向かいの席では、私服姿の安藤まひるが、テーブルの上に置かれた大盛りのオムライスとエビフライのセットを前にして、目を輝かせていた。白いブラウスにデニムのスカートという、活動的で彼女らしい服装だ。
「いただきます!」
まひるはスプーンを手に取り、オムライスの中央に切れ目を入れた。卵がとろりと崩れ、中から湯気を立てたチキンライスが顔を出す。たっぷりとデミグラスソースを絡めて口に運ぶと、まひるの顔がパァッと明るくなった。

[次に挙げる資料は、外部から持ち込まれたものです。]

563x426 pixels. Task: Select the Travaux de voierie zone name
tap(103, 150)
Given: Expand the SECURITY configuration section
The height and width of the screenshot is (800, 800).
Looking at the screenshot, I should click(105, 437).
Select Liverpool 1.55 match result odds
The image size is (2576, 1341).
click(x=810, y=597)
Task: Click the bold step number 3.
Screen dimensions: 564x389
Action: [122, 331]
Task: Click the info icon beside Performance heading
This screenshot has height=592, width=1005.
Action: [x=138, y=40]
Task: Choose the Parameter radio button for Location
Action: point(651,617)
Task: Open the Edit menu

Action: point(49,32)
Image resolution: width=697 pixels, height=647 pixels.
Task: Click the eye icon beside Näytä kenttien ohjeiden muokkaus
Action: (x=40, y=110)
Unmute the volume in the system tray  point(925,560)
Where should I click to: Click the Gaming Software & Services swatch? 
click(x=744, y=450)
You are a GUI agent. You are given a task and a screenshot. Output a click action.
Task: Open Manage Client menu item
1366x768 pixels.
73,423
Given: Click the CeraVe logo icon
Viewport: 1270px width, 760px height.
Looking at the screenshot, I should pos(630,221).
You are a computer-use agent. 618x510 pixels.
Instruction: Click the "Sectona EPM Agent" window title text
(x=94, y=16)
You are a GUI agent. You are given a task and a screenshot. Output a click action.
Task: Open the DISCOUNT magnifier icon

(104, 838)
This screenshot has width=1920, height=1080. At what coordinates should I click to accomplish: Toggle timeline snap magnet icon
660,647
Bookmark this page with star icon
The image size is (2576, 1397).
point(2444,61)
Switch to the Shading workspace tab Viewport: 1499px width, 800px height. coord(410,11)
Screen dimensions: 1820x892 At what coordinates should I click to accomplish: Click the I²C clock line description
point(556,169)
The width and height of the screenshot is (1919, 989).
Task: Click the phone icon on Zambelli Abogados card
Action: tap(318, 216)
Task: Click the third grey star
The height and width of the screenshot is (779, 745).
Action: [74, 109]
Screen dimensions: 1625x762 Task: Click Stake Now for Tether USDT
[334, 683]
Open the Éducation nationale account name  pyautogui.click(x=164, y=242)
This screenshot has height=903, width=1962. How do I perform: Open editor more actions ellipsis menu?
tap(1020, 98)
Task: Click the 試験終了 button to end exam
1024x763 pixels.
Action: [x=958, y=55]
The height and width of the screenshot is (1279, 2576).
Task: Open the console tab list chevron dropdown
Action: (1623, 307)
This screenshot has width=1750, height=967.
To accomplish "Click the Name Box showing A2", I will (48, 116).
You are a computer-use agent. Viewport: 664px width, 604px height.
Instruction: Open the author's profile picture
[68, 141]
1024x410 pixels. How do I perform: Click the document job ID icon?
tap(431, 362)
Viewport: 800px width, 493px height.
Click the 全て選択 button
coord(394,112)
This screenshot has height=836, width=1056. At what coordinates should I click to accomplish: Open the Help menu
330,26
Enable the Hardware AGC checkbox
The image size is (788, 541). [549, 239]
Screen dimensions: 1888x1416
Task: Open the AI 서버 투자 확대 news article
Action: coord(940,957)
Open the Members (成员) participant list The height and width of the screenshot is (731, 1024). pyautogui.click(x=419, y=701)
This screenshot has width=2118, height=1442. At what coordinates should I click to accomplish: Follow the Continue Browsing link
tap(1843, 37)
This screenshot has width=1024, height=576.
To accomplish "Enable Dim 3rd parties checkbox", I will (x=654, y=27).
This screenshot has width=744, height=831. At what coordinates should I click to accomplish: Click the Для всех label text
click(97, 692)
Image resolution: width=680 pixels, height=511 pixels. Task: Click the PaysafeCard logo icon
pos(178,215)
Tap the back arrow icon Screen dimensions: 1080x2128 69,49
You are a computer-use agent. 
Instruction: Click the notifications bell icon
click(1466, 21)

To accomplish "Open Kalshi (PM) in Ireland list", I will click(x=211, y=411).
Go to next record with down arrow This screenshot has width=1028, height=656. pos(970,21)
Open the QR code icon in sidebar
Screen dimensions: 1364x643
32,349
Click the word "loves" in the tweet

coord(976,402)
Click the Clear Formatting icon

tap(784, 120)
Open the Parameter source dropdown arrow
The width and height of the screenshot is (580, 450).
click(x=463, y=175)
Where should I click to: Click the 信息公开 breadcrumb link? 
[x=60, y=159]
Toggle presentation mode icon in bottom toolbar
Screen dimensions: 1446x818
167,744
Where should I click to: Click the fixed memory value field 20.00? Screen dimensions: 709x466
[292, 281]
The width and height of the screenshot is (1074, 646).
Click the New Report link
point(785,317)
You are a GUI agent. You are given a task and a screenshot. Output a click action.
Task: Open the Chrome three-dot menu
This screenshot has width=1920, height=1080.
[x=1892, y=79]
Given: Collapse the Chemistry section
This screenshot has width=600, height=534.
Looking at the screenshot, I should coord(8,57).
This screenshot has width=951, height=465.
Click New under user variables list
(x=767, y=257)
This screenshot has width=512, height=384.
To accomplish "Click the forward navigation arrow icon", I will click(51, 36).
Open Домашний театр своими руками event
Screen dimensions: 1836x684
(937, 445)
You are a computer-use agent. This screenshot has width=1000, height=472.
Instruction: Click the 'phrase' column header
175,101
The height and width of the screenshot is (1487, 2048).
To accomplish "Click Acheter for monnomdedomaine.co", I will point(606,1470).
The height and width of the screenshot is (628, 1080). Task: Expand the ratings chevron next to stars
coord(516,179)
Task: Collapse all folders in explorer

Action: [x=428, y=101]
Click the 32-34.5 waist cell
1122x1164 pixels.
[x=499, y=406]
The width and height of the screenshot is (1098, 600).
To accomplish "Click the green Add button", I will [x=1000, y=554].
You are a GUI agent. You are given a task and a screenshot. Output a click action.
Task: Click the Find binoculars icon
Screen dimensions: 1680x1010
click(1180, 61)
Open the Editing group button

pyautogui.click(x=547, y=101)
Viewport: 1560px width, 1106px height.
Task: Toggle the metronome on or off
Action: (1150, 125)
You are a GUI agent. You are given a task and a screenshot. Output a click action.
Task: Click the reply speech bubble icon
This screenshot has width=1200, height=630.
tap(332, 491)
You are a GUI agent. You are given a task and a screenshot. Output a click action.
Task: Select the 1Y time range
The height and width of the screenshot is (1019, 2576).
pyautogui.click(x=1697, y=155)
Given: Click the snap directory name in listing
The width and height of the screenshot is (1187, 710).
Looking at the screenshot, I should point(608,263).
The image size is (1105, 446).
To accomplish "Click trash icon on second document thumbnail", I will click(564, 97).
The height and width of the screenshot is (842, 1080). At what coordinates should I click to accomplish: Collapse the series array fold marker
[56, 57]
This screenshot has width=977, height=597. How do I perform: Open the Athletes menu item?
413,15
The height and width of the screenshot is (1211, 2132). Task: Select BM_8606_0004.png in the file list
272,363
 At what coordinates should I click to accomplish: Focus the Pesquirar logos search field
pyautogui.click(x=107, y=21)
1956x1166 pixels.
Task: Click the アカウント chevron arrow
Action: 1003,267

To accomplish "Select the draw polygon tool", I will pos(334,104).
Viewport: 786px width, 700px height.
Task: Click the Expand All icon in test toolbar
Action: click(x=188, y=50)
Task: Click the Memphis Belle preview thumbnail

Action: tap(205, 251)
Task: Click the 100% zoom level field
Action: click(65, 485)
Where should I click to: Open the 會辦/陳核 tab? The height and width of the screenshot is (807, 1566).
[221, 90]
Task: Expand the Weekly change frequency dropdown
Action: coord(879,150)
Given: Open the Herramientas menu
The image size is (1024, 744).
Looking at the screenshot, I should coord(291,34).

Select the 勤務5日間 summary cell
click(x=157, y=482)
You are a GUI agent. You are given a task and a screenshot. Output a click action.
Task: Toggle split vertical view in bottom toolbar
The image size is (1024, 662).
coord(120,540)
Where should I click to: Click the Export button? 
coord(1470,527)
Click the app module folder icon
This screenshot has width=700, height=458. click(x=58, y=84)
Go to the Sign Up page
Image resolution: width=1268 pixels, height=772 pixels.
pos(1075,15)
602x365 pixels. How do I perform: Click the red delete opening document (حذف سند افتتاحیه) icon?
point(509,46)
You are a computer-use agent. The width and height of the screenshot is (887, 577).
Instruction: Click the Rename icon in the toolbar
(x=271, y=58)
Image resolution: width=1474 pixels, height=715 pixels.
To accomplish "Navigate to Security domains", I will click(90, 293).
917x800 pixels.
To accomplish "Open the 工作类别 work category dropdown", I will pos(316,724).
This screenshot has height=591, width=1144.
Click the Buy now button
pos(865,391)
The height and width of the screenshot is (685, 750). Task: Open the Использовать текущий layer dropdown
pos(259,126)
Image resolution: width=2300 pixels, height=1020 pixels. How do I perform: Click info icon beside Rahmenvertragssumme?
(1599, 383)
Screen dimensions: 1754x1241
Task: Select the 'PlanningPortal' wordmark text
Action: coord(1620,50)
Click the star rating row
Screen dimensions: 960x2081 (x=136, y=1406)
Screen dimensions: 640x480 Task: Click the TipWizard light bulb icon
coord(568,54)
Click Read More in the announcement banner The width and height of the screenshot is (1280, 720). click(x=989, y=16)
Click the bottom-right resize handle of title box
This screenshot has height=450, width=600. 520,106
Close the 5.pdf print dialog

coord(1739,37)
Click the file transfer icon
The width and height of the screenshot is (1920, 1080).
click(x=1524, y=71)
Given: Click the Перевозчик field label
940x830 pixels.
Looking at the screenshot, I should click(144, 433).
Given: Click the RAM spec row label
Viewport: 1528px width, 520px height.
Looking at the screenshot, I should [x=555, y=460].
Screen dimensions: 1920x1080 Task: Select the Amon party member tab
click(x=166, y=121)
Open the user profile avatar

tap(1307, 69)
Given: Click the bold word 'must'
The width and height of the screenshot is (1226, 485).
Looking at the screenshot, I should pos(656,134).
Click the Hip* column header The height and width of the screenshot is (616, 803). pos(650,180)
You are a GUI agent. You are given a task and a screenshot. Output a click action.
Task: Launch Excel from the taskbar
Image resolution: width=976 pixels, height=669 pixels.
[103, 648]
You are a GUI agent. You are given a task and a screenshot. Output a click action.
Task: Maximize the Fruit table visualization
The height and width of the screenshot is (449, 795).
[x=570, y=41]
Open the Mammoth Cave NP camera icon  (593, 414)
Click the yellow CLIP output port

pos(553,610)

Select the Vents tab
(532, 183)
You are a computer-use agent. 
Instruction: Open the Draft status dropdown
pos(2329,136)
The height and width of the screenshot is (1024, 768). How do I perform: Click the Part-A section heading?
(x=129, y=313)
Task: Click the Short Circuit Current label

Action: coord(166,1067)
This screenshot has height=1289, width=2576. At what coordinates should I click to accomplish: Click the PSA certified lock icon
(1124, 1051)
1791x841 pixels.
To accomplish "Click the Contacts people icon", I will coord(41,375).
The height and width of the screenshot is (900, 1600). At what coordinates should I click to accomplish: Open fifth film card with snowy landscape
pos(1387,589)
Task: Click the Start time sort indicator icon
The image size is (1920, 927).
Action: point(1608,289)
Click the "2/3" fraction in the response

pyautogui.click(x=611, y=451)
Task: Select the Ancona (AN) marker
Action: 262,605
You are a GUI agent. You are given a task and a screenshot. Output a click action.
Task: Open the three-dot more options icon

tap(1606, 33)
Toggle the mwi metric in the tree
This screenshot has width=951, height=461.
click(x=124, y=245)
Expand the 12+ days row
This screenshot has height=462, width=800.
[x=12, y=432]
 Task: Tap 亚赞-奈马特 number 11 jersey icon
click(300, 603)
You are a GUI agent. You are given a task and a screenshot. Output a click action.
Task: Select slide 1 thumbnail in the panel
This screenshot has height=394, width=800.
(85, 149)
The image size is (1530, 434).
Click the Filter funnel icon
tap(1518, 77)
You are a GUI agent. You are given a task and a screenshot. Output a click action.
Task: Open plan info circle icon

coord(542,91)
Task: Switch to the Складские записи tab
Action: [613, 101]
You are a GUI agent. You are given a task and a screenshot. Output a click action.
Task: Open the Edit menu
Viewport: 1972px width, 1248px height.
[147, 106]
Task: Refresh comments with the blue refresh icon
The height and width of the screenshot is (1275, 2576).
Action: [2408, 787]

「んー! すっごく美味しいです、主任! 卵がふわふわで、ソースのお肉のコクがしっかりしてて!」
「それは良かった。現場の仕事が続いたからね。たまにはしっかり炭水化物を摂らないと」
高木は自身の前に置かれたポークジンジャーをナイフで切り分けた。厚切りの豚肉に、生姜の風味が効いた甘辛いソースがしっかりと絡んでいる。一口食べると、豚肉の脂の甘みを、生姜のキリッとした辛味が爽やかに切り裂いていく。白飯をかき込みたくなる、計算された濃いめの味付けだった。
今日は、先日の不法投棄騒動や、違法魔物肉の調査におけるまひるの働きを労うためのランチだった。
まひるはエビフライにたっぷりとタルタルソースをつけ、サクッという音を立てて頬張る。
高木はポークジンジャーとライスを交互に口に運びながら、傍らに置いていた文庫本サイズの書籍を開いた。
本の表紙には『詳解・出入国管理及び難民認定法』と書かれていた。その下には『関税法実務』という別の分厚い書籍も重ねられている。
「主任、ご飯の時くらい仕事のこと忘れません? っていうか、それなんの本ですか?」
まひるが水を飲みながら、高木の手元の本を覗き込む。
「少し確認しておきたい条文があってね。外国籍の人間が国内で非合法な取引を行っている場合、我々地方自治体の権限だけでは踏み込めない領域が出てくる」
高木はページを繰り、特定の項目にペンで薄く印をつけた。
「警察や入国管理局と連携し、彼らを国外へ退去させるための法的根拠を整理しておく必要があるんだ」
「うわあ……相変わらずですね」
まひるは呆れたように笑いながらも、オムライスの最後の一口を綺麗に平らげた。
「ごちそうさまでした! あー、美味しかった!」
高木もポークジンジャーの皿を空にし、紙ナプキンで口元を拭いた。
「食後にデザートを頼むかい? ここのカスタードプリンは昔ながらの固めで美味しいらしいが」
「本当ですか!? 食べます!」
まひるが即答するのを聞き、高木は店員を呼んでプリンと温かいコーヒーを追加注文した。
運ばれてきた固めのプリンを嬉しそうに崩していくまひるを眺めながら、高木は温かいコーヒーを一口飲んだ。
深く炒られた豆の苦味が、食事の油をすっきりと洗い流していく。
高木はカップをソーサーに戻すと、手元の『出入国管理及び難民認定法』のページに再び視線を落とした。